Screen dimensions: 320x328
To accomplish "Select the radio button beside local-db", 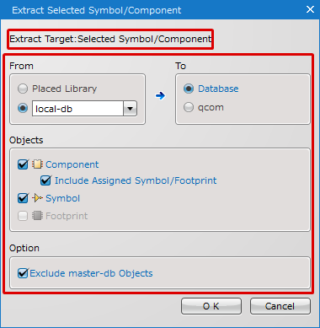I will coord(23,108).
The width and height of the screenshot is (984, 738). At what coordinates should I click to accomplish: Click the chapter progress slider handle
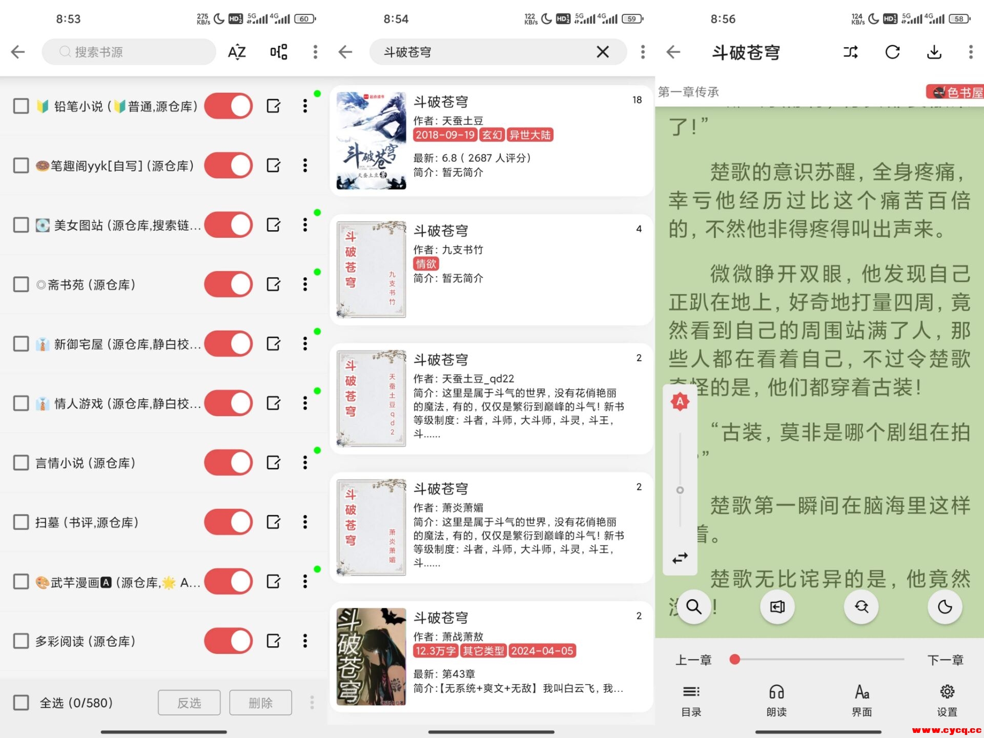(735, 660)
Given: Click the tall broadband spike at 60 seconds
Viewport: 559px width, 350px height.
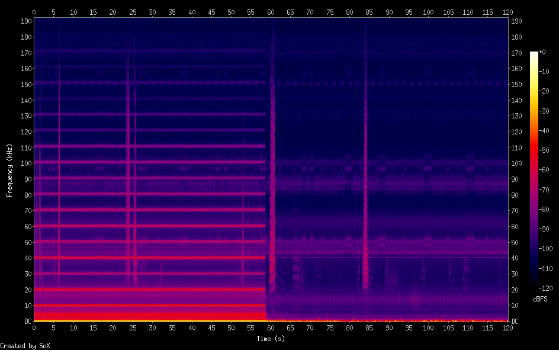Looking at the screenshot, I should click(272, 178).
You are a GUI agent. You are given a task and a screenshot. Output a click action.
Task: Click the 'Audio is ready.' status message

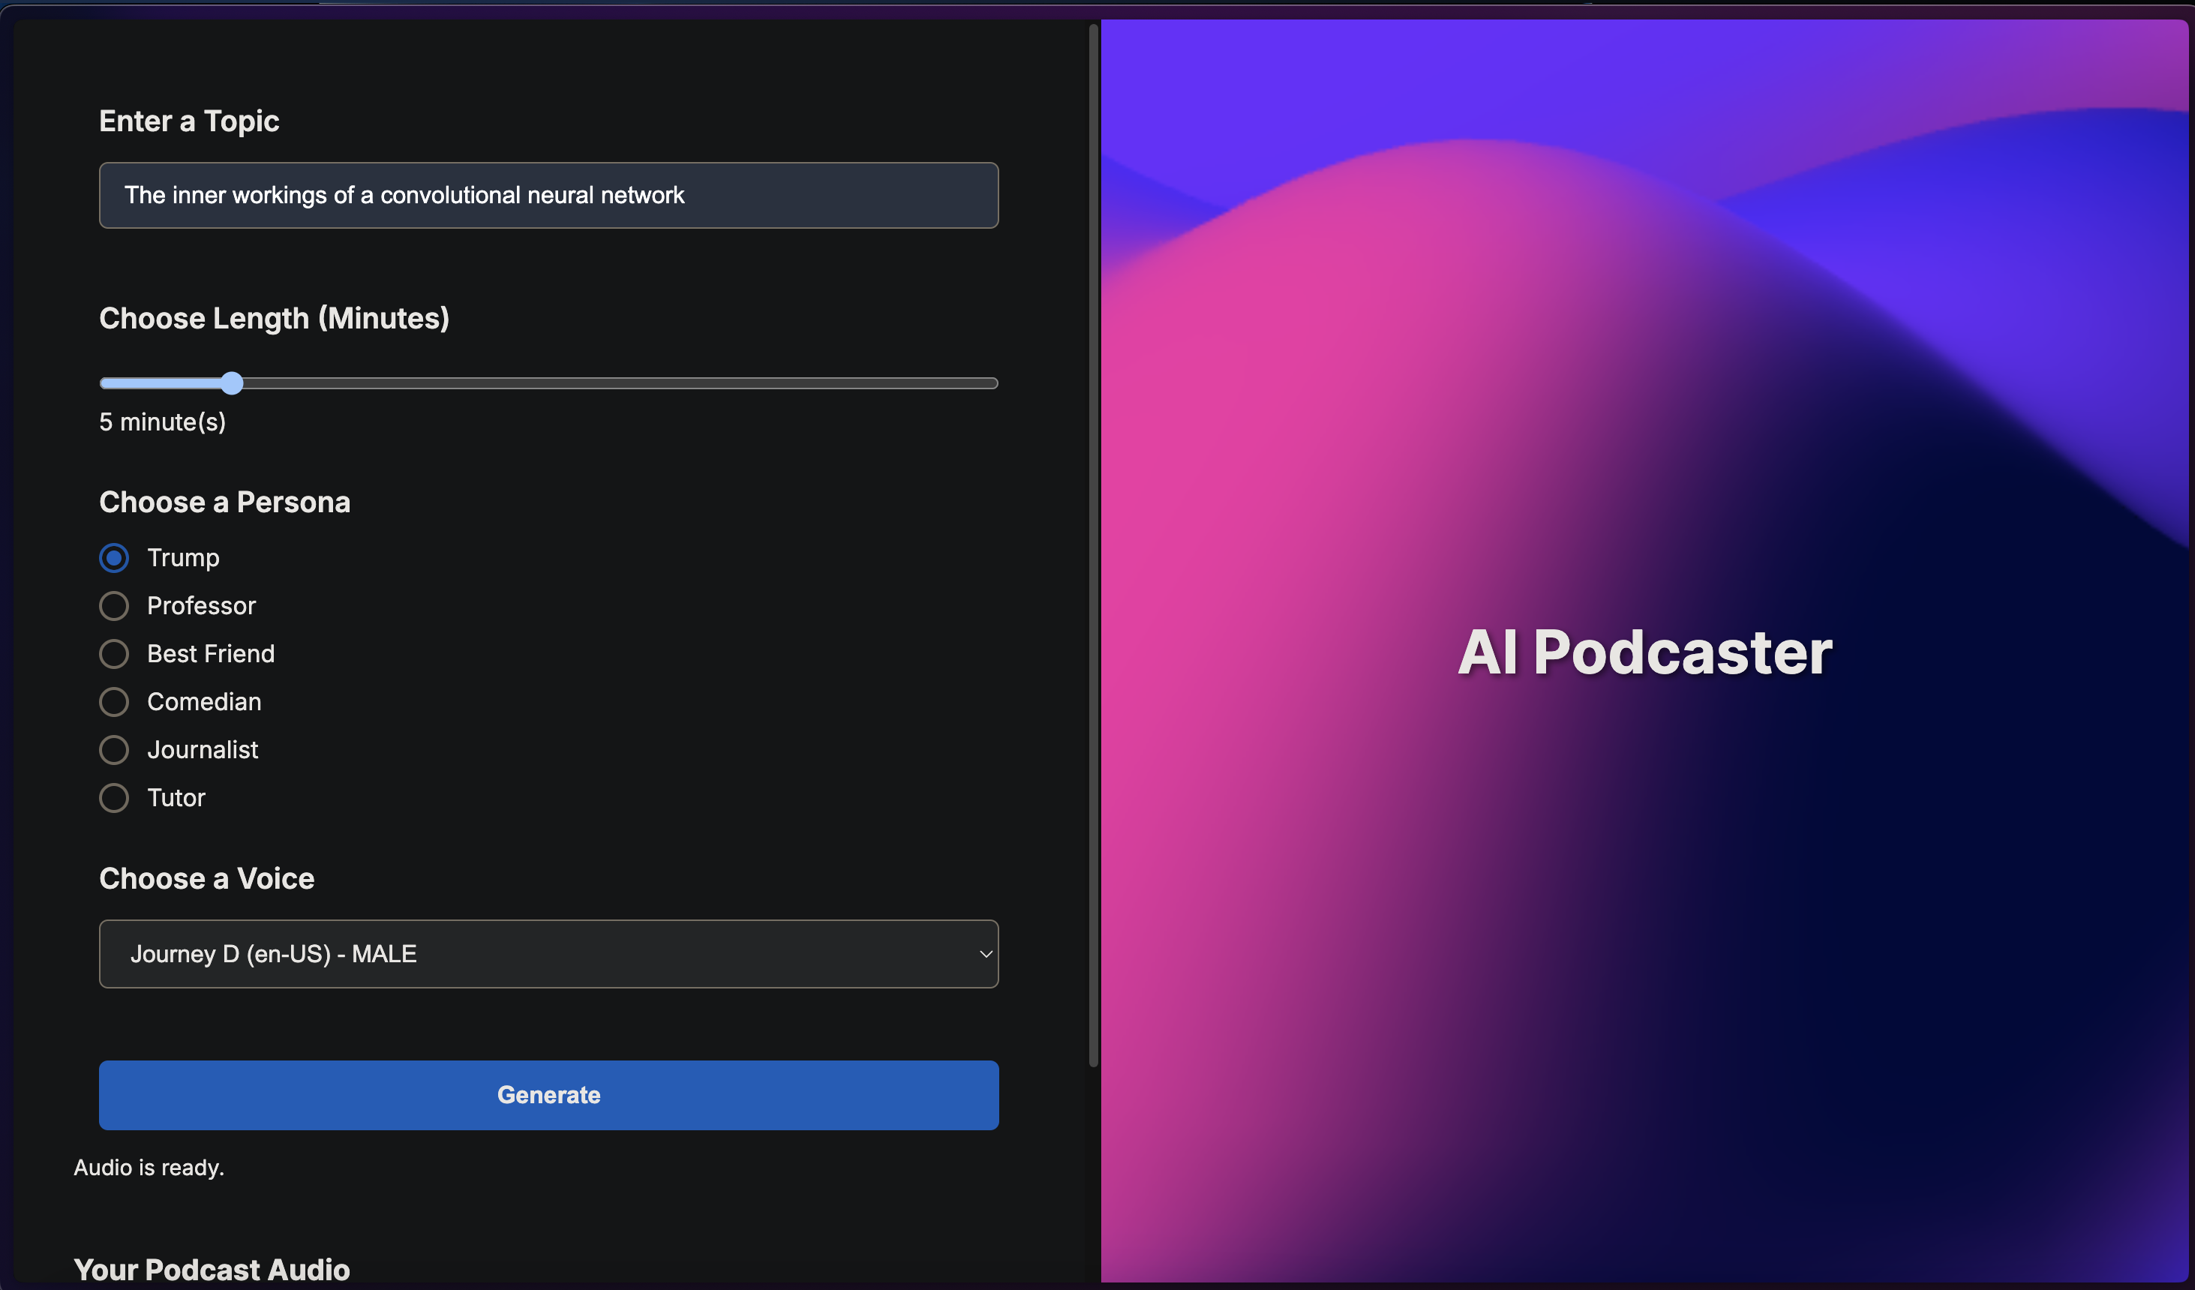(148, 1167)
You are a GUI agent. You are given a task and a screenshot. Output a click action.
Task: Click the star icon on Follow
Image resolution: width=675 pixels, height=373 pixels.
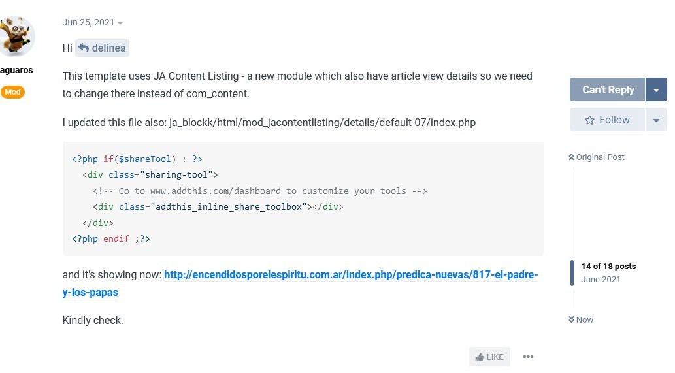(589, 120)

****

■ Aim of the task:
Restate the listing from the line containing "The width and" through the end of the listing, substituting "slider thumb" for "slider handle" and changing nothing else. Leave the pictures out.

■ Result of this task:
The width and height of the screenshot is (984, 738). At what coordinates should I click to accomplish: Click the chapter progress slider thumb
(735, 660)
Given: Click the tall broadband spike at 60 seconds
Viewport: 559px width, 350px height.
Looking at the screenshot, I should click(272, 178).
You are a GUI agent. You are given a task and a screenshot. Output a click action.
Task: Click the 'Audio is ready.' status message

(148, 1167)
You are a GUI agent. You are given a task and a screenshot. Output a click action.
Task: Click the star icon on Follow
Image resolution: width=675 pixels, height=373 pixels.
(589, 120)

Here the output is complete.